The Kansas Row

April 3rd, 2009

This is an image of a political cartoon by Thomas Nast. This painting is from Thomas Nast’s Grand Caricaturama. This was a collection depicting American History, which depicts both actual historical figures and symbolic ones as well. It was one of five surviving paintings, in a collection of 33. This particular painting was published in 1867. Its title is The Kansas Row. It is located in the Library of Congress Prints and Photographs division, but is not on display. The painting itself is very large measuring 7ft. 10in x 11ft. 7.5in.

The painting is shown to represent the conflict in Kansas after the passing of the Kansas-Nebraska Act, which resulted in bleeding Kansas. On the left of the painting is a Puritan who is preparing to fight the man on right. The man on the right is called a cavalier, who resembles Stephen Douglas, kicking African Americans across into Missouri. The cavalier is symbolically kicking them back into slavery.

Nast was a supporter of the free-soil members in Kansas. He saw Douglas as the cause of the conflict of the violence in Kansas, and the fact that it let the territory decide upon slavery, rather than no allow it.

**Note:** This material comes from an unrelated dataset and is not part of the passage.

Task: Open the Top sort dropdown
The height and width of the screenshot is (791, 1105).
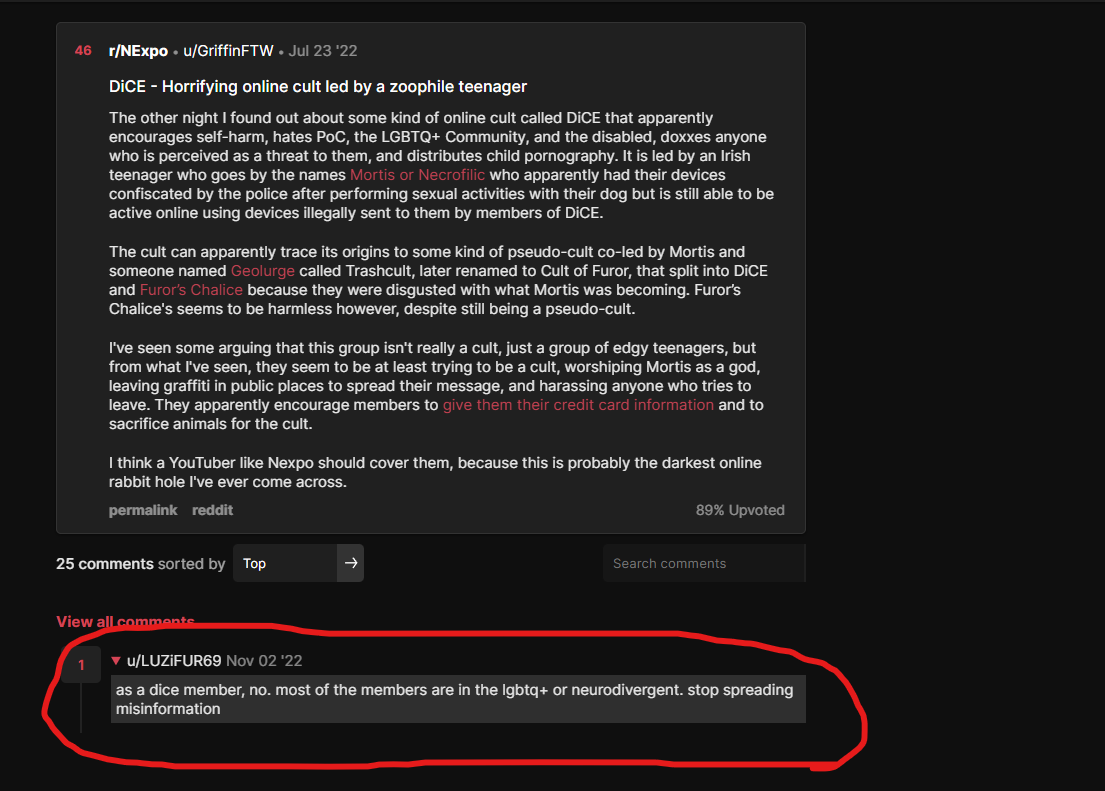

This was all possible with Douglas’s passage of the Kansas-Nebraska Act.  It should be noted that this was painted by Nast almost 10 years after the events that took place in Kansas.  Many of the other paintings from the Grand Caricaturama depict satires of the South.  One being the Massacre of New Orleans and another being a satire of the Cotton King.   This collection showed Nast’s distaste towards the south.